Exercise description:
Once the line containing "The image size is (800, 428)." is found in the records below, return it and each following line exactly, up to and including the line containing "Where should I", and nothing else.

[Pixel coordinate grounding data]
—————

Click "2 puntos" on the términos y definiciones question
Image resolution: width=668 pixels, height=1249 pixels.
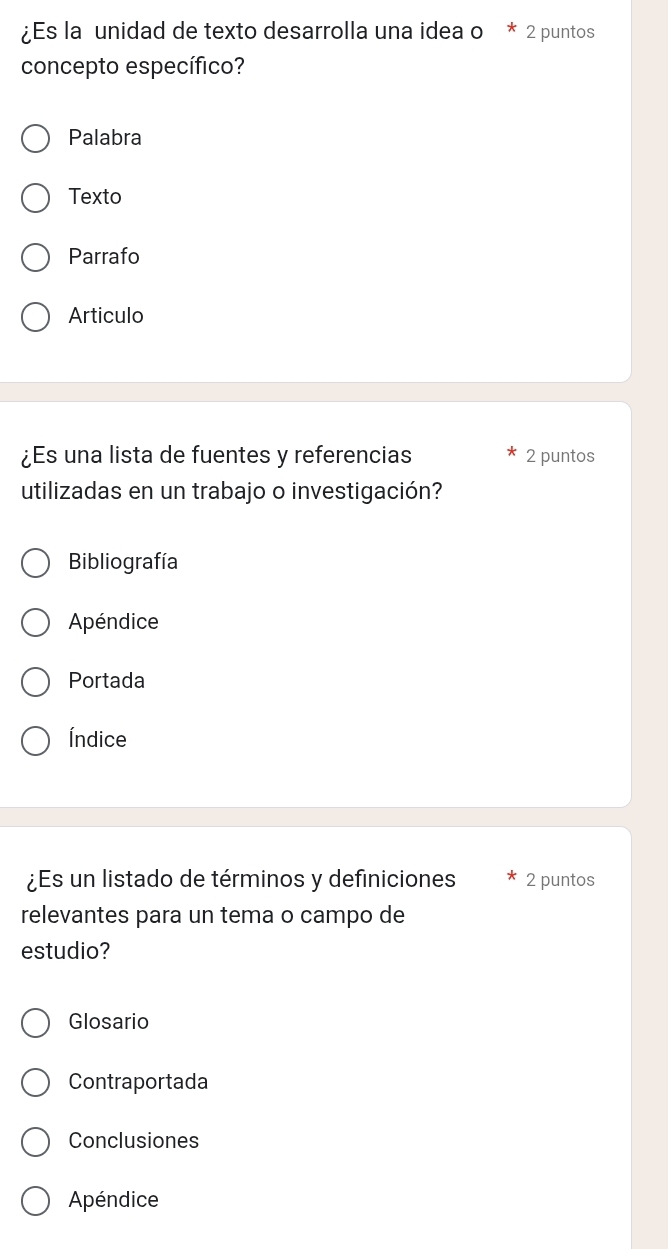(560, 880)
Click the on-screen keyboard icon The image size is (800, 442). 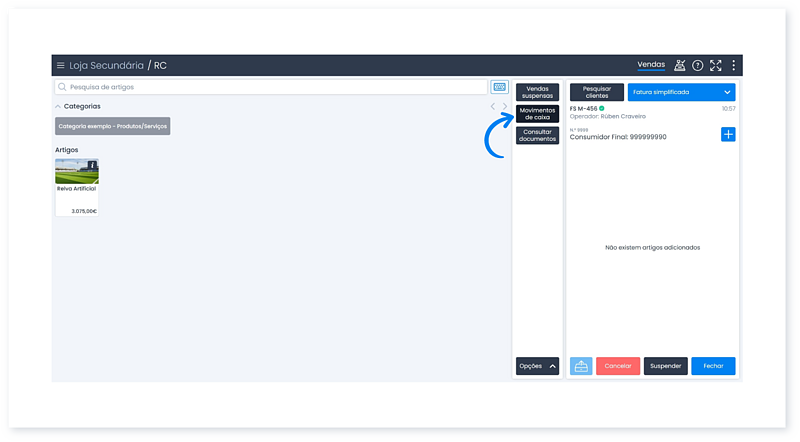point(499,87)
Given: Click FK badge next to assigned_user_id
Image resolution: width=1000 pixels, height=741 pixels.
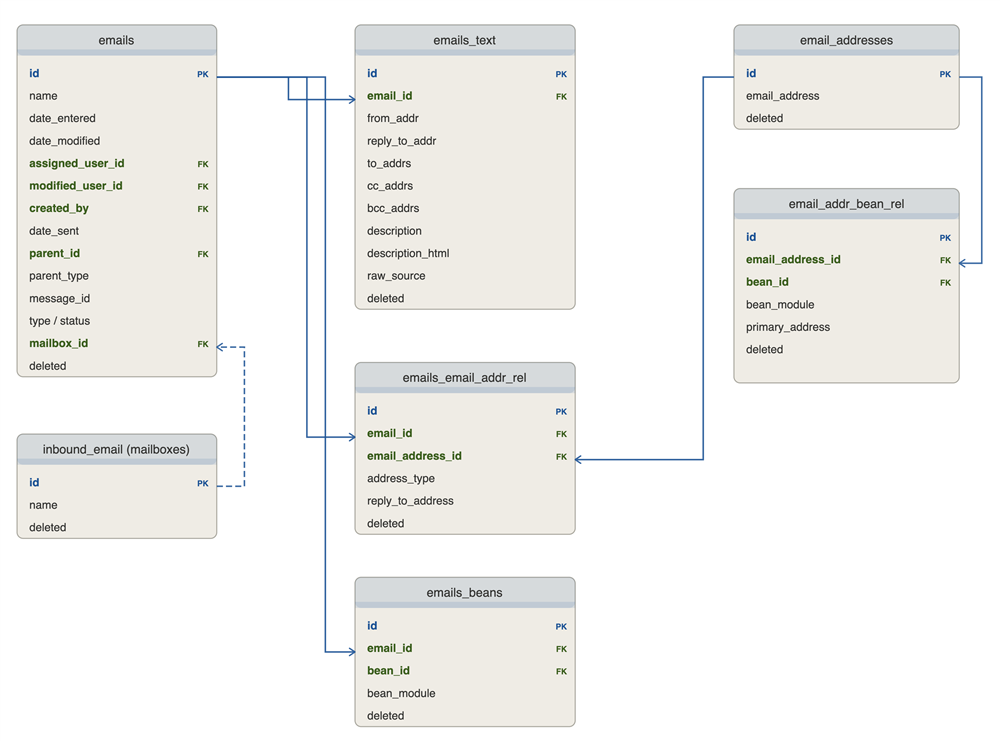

—————

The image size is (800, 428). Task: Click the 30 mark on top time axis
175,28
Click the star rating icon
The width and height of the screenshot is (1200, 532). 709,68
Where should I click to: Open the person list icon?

—————

Completed task:
The image size is (800, 428). Task: Click the 30 mark on top time axis
175,28
Click the star rating icon
The width and height of the screenshot is (1200, 532). 709,68
Where should I click to: Open the person list icon?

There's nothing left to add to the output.